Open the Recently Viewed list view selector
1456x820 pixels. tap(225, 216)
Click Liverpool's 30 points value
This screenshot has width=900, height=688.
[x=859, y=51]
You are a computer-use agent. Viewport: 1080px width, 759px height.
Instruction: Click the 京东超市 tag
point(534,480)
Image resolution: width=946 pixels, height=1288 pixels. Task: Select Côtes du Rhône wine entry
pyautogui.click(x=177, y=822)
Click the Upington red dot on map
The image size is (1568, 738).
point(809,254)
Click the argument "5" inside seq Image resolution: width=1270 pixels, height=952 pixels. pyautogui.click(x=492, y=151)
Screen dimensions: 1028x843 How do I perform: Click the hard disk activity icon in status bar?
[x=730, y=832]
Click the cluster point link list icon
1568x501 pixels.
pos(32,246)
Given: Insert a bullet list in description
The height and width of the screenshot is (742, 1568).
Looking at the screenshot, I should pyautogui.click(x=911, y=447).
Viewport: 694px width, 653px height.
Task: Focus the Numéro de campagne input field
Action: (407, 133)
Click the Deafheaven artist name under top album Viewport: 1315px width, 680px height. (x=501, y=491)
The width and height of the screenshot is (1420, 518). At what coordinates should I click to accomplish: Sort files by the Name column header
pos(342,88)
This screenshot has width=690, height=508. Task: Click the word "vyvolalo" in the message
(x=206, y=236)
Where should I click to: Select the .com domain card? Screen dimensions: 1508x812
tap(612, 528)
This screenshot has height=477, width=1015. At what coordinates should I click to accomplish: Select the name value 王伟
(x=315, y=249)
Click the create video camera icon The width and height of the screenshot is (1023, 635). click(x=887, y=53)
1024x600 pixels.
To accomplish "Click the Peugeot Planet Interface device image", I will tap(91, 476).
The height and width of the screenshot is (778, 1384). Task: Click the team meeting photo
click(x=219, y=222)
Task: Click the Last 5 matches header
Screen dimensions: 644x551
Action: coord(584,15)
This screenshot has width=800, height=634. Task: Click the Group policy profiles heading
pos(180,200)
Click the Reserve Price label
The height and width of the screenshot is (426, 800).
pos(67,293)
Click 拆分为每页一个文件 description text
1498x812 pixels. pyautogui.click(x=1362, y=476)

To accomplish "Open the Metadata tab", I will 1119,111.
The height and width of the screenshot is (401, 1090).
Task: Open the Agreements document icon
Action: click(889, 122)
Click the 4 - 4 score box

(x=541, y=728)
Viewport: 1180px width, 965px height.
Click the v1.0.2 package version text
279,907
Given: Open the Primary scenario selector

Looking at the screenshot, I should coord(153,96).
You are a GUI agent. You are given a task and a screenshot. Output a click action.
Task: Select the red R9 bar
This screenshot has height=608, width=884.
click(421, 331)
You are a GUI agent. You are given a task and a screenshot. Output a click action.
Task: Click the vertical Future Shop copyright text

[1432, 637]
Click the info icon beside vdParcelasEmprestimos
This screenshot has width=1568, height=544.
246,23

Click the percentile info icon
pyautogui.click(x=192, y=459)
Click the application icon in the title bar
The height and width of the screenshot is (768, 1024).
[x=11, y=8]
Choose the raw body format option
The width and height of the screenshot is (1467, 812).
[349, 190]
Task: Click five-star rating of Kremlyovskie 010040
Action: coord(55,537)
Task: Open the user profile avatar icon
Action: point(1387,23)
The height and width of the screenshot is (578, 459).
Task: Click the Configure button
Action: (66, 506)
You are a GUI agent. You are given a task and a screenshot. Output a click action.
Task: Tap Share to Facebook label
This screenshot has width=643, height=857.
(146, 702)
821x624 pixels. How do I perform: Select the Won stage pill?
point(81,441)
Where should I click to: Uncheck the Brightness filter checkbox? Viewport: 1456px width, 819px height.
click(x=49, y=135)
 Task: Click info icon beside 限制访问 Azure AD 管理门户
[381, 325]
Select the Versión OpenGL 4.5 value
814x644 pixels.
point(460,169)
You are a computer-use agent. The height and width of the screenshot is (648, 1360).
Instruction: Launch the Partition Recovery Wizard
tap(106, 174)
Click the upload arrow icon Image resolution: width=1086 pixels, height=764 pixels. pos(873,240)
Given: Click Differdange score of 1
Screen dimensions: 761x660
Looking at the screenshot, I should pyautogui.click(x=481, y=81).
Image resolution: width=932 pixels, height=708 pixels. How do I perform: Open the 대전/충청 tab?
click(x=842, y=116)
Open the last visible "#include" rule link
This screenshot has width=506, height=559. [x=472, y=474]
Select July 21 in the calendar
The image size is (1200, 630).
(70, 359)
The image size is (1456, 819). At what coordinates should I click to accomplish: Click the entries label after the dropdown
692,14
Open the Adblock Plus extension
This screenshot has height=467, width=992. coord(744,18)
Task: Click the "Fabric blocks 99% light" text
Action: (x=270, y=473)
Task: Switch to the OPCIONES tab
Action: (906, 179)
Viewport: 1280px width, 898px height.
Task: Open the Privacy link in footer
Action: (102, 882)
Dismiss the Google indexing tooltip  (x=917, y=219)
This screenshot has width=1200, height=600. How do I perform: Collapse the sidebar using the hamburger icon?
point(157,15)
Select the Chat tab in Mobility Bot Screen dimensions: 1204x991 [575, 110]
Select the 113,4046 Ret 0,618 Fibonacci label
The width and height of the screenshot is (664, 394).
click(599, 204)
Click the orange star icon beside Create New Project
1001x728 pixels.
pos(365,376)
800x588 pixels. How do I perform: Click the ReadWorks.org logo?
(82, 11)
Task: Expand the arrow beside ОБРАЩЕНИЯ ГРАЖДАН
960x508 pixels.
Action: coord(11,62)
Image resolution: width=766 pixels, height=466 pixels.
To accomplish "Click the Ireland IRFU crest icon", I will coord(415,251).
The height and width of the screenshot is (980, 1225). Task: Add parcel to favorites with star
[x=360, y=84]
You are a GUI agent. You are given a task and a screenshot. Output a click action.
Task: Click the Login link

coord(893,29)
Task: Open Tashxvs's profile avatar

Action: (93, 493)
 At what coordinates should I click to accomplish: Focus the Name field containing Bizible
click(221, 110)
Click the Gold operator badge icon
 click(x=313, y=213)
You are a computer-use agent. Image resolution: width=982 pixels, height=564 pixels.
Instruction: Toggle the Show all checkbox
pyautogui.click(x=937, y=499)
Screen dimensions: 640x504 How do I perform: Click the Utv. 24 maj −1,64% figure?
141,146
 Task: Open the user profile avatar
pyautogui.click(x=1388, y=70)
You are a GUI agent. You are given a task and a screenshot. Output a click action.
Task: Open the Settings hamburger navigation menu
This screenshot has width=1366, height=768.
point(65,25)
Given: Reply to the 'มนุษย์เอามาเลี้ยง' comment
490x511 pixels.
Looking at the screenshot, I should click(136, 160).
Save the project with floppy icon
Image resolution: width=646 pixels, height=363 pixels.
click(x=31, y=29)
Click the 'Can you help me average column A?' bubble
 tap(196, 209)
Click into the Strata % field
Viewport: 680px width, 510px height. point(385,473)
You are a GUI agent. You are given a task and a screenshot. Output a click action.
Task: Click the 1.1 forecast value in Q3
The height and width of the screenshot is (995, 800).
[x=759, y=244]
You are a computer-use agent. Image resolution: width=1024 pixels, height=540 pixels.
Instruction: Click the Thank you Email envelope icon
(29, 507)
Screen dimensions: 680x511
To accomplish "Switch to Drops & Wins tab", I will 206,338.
------------------------------------------------------------
__GOAL OF THE EXERCISE__
Give the number of lines in the data that contain "arrow", with no other words.

__TASK RESULT__
2